Abstract: FR-PO251
Dual-Energy CT Bone Findings in Kidney Transplant Recipients with Uncontrolled Gout
Session Information
- Mineral Bone Disease: Transplant and Kidney Stones
October 25, 2024 | Location: Exhibit Hall, Convention Center
Abstract Time: 10:00 AM - 12:00 PM
Category: Bone and Mineral Metabolism
- 502 Bone and Mineral Metabolism: Clinical
Authors
- Marder, Bradley Allan, Amgen, Inc., Thousand Oaks, California, United States
- Dalbeth, Nicola, Department of Medicine, University of Auckland, Auckland, New Zealand
- Abdellatif, Abdul A., Baylor College of Medicine, Nephrology, Houston, Texas, United States
- Botson, John K., Orthopedic Physicians Alaska, Anchorage, Alaska, United States
- Kumar, Ada, Amgen, Inc., Thousand Oaks, California, United States
- Padnick-Silver, Lissa, Amgen, Inc., Thousand Oaks, California, United States
- Vranic, Zana, Amgen, Inc., Thousand Oaks, California, United States
- Becce, Fabio, Department of Diagnostic and Interventional Radiology, Lausanne University Hospital, University of Lausanne, Lausanne, Switzerland
Background
CKD pts are at risk for metabolic bone disease including osteopenia and deposition disease.

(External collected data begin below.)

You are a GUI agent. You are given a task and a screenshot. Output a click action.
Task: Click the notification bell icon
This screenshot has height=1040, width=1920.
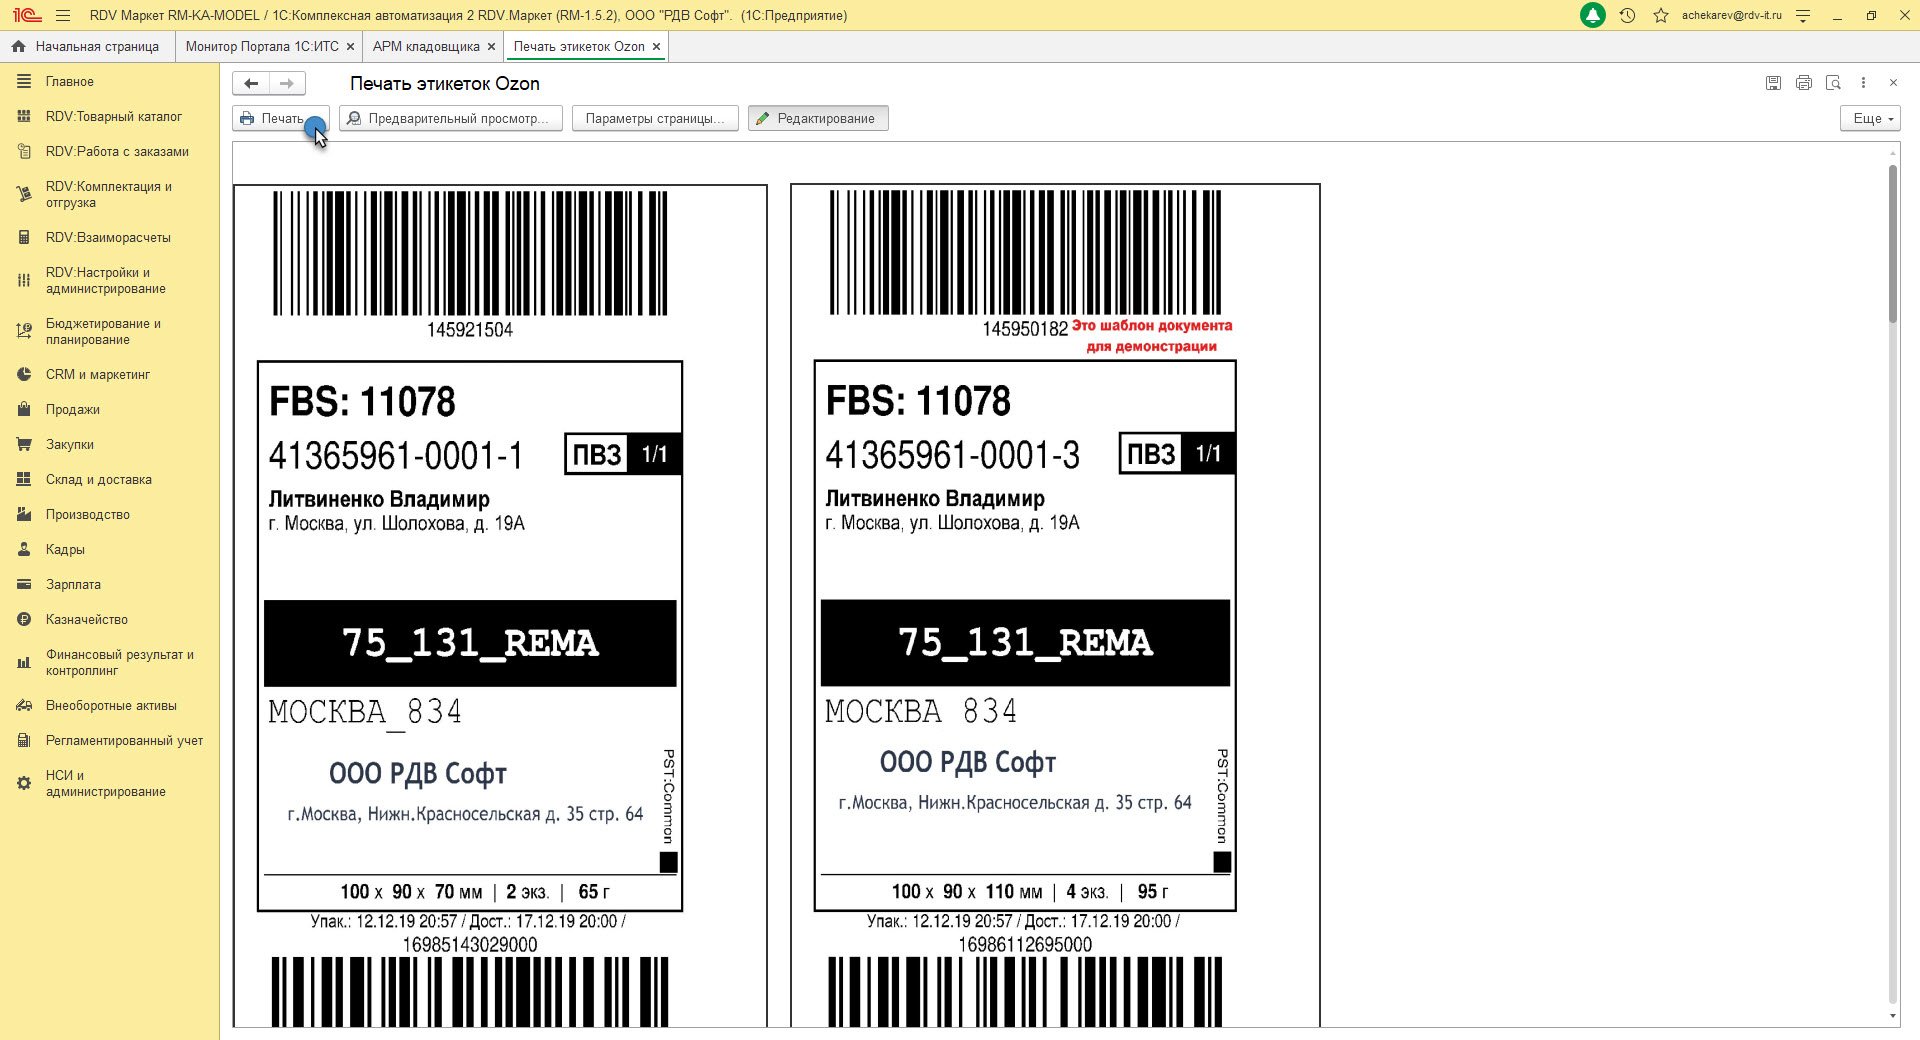click(1593, 15)
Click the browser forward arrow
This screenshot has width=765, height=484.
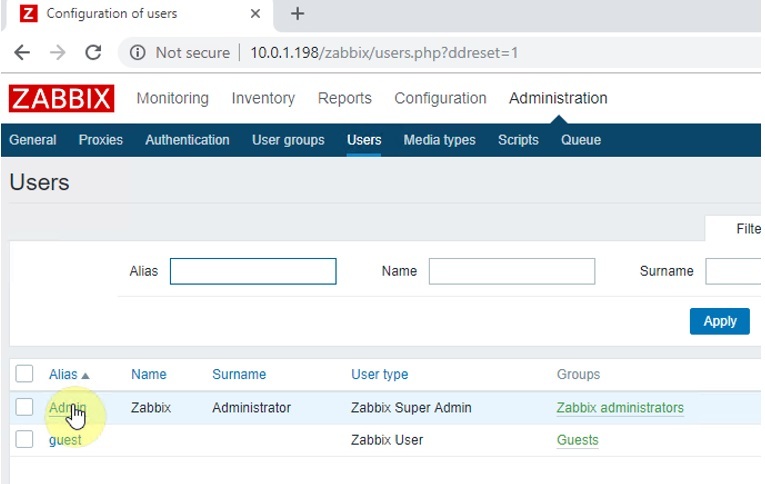pyautogui.click(x=58, y=53)
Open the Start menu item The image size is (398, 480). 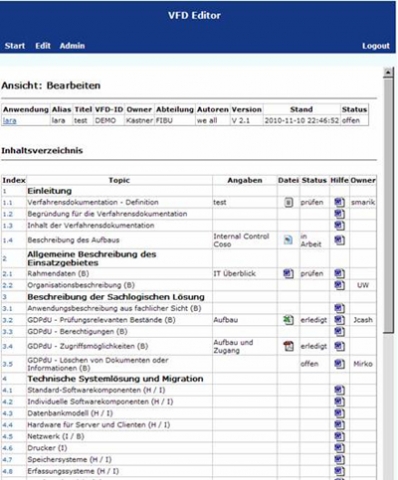(x=15, y=46)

Monosodium urate crystal (MSU) deposits in gout also cause bone erosions/joint damage. The PROTECT study examined pegloticase safety/efficacy in immunosuppressed kidney transplant recipients (KTRs) with uncontrolled gout; a subset underwent dual-energy CT (DECT). Here we report baseline bone-related findings.
Methods
Pts (eGFR≥15,>1yr post-transplant) with baseline DECT were included. Standard protocols were used to acquire images (bilateral hands/wrists, feet/ankles, and/or knees); default post-processing for MSU detection. A central reader interpreted images (typical DECT artifacts removed) and calculated erosion scores (additive% of pre-specified bones [OMERACT RAMRIS scoring1]).
Results
18regions of 8pts included (all male, 52.3±11.2yrs, time since transplant:18.7±6.9yrs, eGFR:45.6±12.4; SU:10.4±2.1mg/dL, 5.3±4.6 flares/6mo). DECT showed multiple bone abnormalities in all pts, including erosions and osteopenia/osteomalacia (trabecular bone loss, cortical thinning, and/or bone resorption). Erosions were common in feet/ankles and hands/wrists (both 7/8[88%]) and most severe in feet/ankles (≥10% eroded: 3/8[38%], ≥40% eroded: 2/8[25%]) and were adjacent to MSU deposits, non-MSU mineralized matrix, and/or not adjacent to any deposits (Figure).
Conclusion
These images provide new insight on bone/soft tissue abnormalities in KTRs with uncontrolled gout. Though not an intended PROTECT outcome, DECT showed overall poor bone health. Given additional erosive bone/joint damage MSU deposits can cause, findings suggest effective gout management as an opportunity to improve an aspect of bone health in KTRs with gout.
Reference
1. Dalbeth N et al. Rheumatology 2011;50:410-6
Funding
- Commercial Support – Horizon Therapeutics (now Amgen, Inc.)